We need student loan reform that favors good economic outcomes and encourages all the players in the loan process to be more informed and accountable.
Currently, higher education can be a double-edged sword.
On the one hand, a college degree is strongly correlated with professional success and higher income over a lifetime.
On the other hand, the high cost of a university education forces crippling levels of debt on many of those who acquire a degree. The average amount of student loan debt today is a staggering $28,000, which can negatively affect a lifetime of family and economic outcomes. For example, student loan debt may lead to delays in marriage and homeownership, which in turn affects the economy.

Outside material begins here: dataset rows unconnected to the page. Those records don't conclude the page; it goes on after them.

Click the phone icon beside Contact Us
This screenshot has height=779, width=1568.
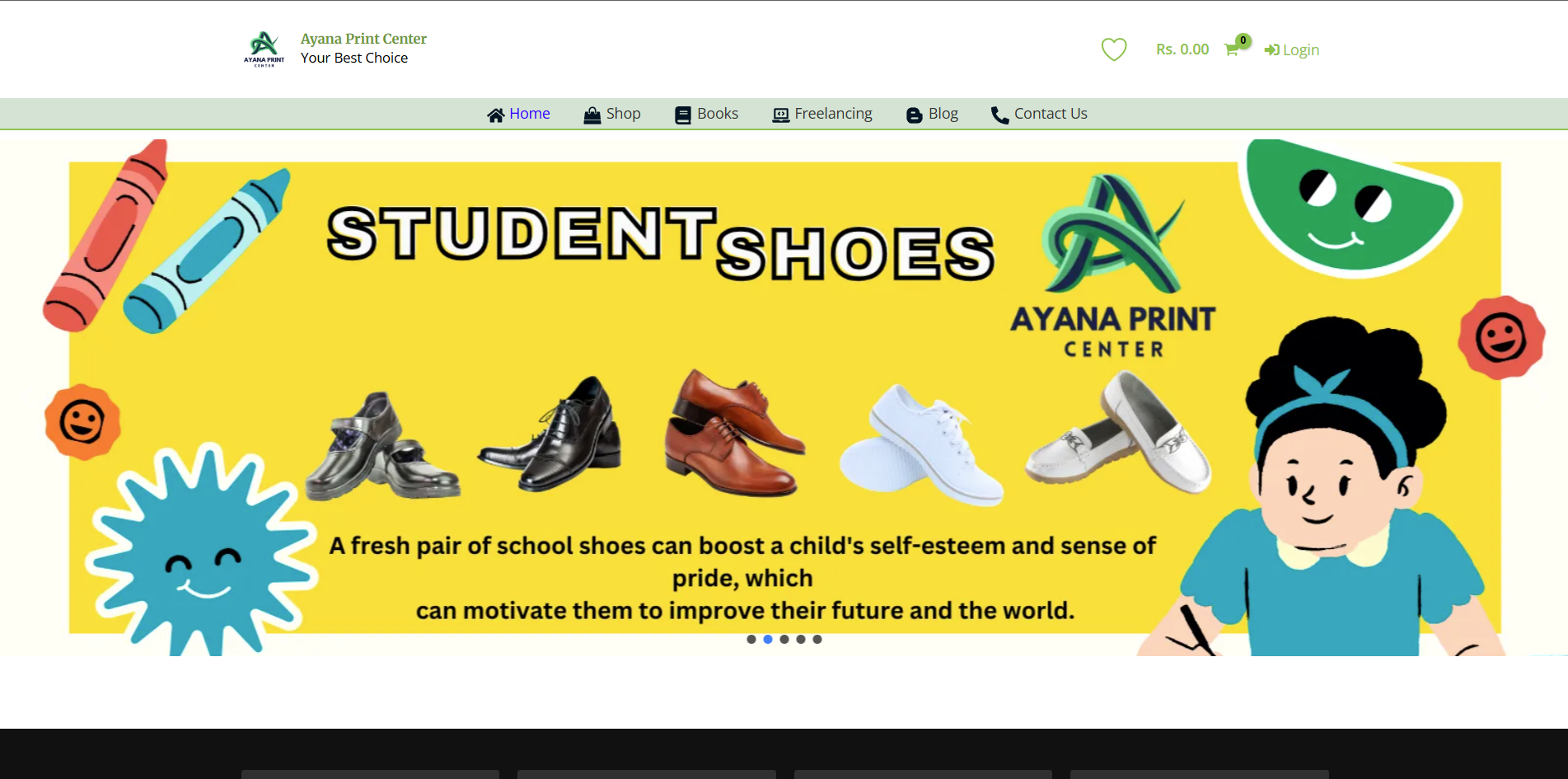pos(999,115)
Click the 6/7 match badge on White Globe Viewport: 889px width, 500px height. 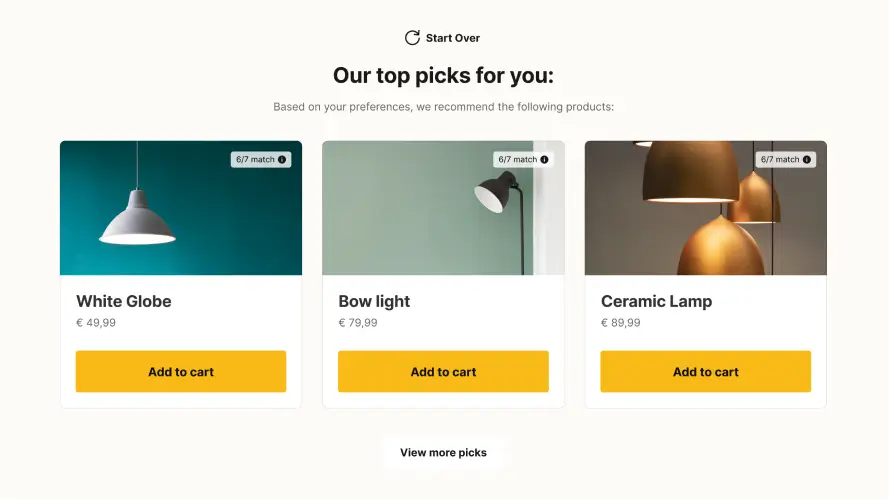tap(255, 160)
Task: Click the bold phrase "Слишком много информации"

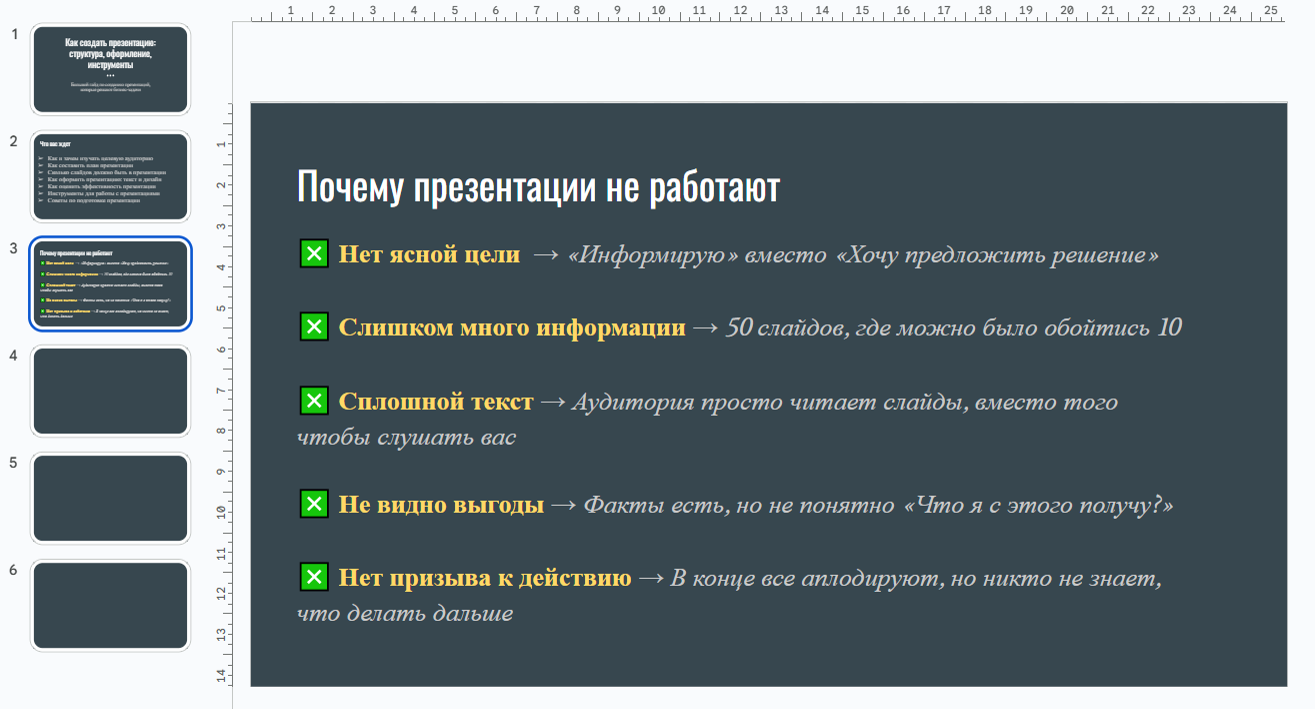Action: (511, 328)
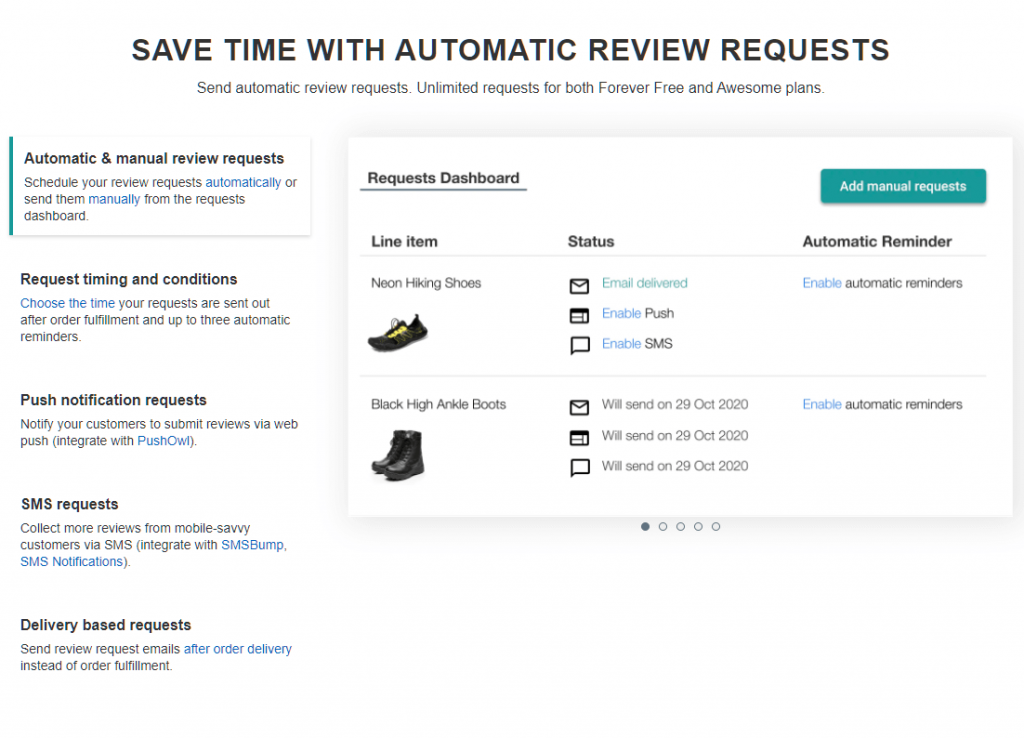1024x738 pixels.
Task: Open the Request timing and conditions section
Action: pyautogui.click(x=129, y=279)
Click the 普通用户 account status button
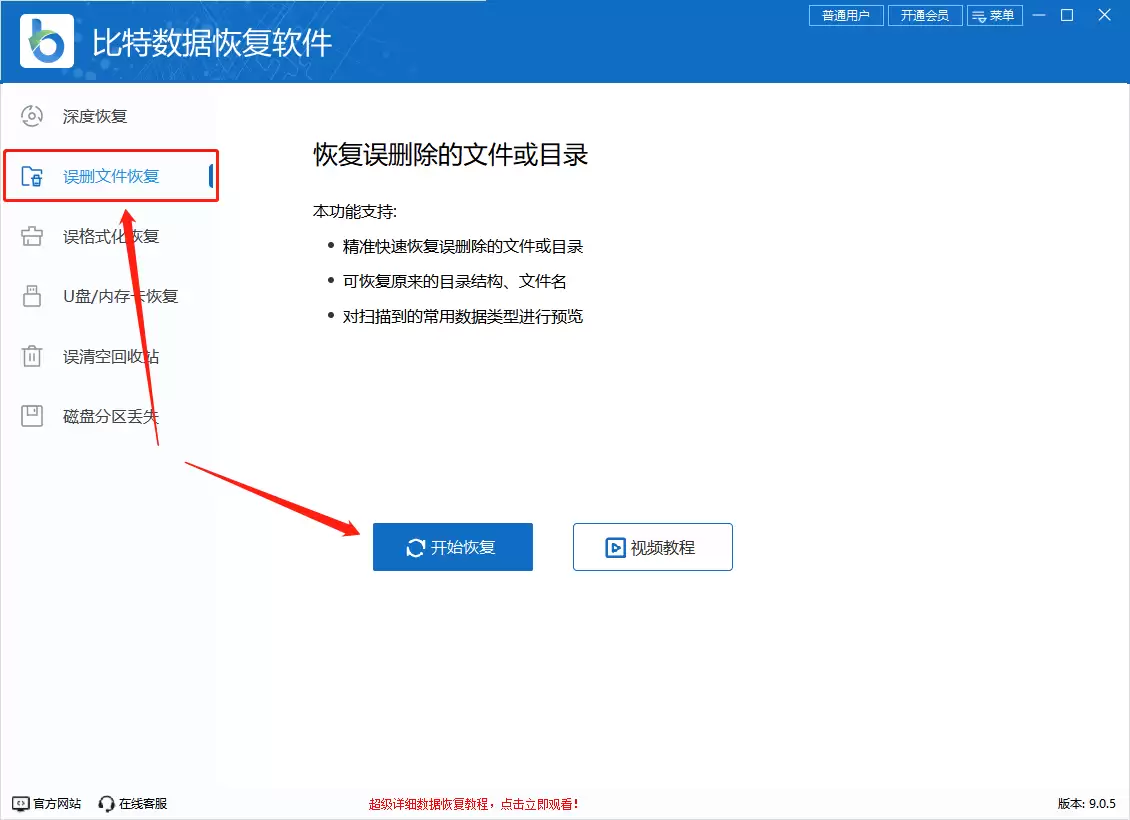The width and height of the screenshot is (1130, 820). (x=845, y=15)
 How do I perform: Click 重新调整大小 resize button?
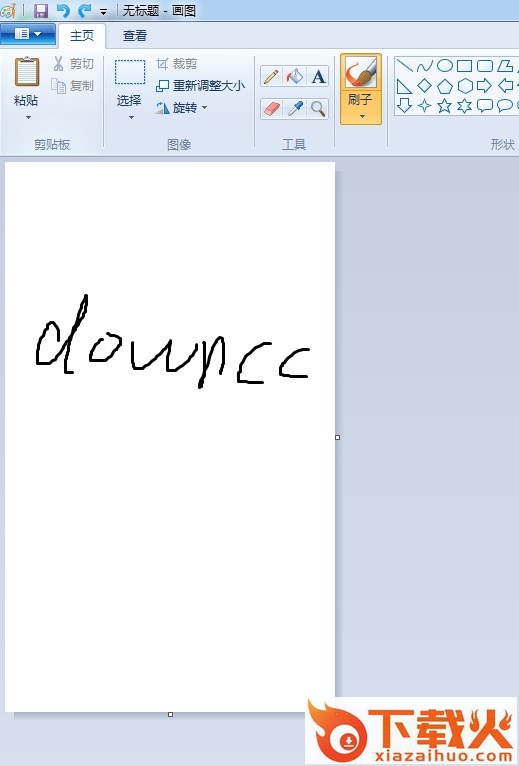point(200,86)
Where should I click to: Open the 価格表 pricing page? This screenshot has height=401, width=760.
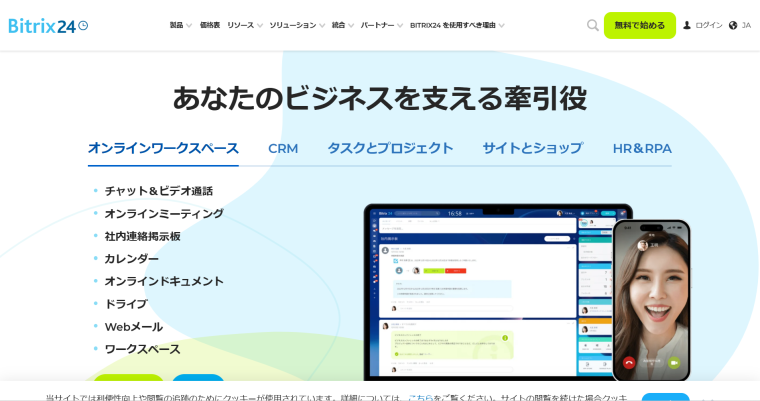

The HERO Act seeks to reform student loan policies in a few ways: Universities would be required to be more transparent about student outcomes; federal loans would be capped, with longer repayment periods; and institutions would be obligated to repay a chunk of student default amount.
Requiring universities to share student outcome data is common sense. Capping federal loans can help keep students from taking on excessive debt. But since the cost of college is not likely to change in the short term, limiting student loan debt also raises questions about how soon-to-be students from low- and middle-income families pay for a college education.
Having universities pay a “default rate fine” may encourage them to do a better job of counseling students about debt, though it remains to be seen whether the prospect of paying 10 percent of a student’s defaulted loan is sufficient incentive to motivate universities to improve their practices. (Note: the bill also allows universities more flexible loan counseling options.)
We also need to reform accreditation so that effective innovations don’t get strangled in the name of “quality assurance.” All learning is noble and every student is different, but higher education does not yet offer students the range of educational options they deserve or the space for innovators to meet the needs of today’s students and industries.
Right now, federal financial assistance can only go to schools that are accredited by one of a few entities. Basically, this means that students who would like to pursue innovative forms of learning (that are currently not accredited) cannot get federal dollars to pay for it.
For too long, the accreditation process has reinforced the notion that the four-year degree, brick-and-mortar university experience is the most culturally acceptable form of “higher education.” But economic reality says this doesn’t have to be the case.
Many career pathways to a middle-class income are accessible through career and technical education, apprenticeships, massive open online courses (MOOCs) and distance learning.
Why shouldn’t accreditation allow someone to take out a student loan for a coding boot camp or aerospace engineering program offered by Boeing, when these will lead to a path best suited to the individual or a high-paying job that can support a family? If we truly care more about people than about process, our accreditation system should ensure that higher education can exist in nearly as many forms as there are students.
The HERO Act pushes in this direction by allowing individual states — according to an agreement with the U.S. Department of Education — to accredit any institution that provides postsecondary programs or courses that can be used toward a degree, certification or credential. These newly accredited pathways to higher learning would then qualify for federal financial assistance.
Opening up accreditation will create space for higher-quality, lower-cost pathways to a good job. This will, in turn, put pressure on universities to lower the cost of a college degree.
Expanding accreditation will also help reshape what our culture deems as acceptable higher education, reinstate respect for all kinds of learning, and encourage innovators to improve education. However, it’s worth asking how agreements will be reviewed, and if rejected, appealed. Ultimately, we’ll need to know whether the state will truly be on equal footing with the U.S. Department of Education in coming to an accreditation agreement.
Higher education needs reform. It’s a big task, and even with promising proposals, there are plenty of questions to ask. The good news is Congress is having the conversation, and we can join it.